**TASK ITEM**
Line by line, copy the entries exactly, excluding the pictures.

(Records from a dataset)
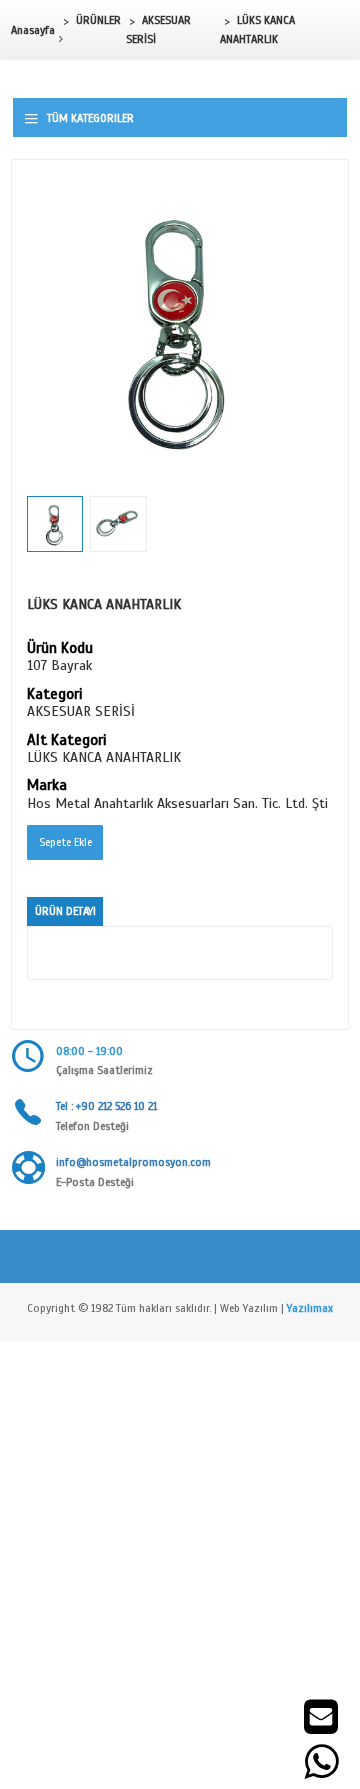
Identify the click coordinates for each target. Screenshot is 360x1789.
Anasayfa (33, 30)
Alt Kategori (66, 741)
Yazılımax (310, 1308)
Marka (47, 786)
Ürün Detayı (65, 911)
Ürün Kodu (60, 649)
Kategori (54, 695)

**YOUR SOLUTION**
Identify the click coordinates for each target. Screenshot is 360x1789.
Anasayfa (33, 30)
Alt Kategori (66, 741)
Yazılımax (310, 1308)
Marka (47, 786)
Ürün Detayı (65, 911)
Ürün Kodu (60, 649)
Kategori (54, 695)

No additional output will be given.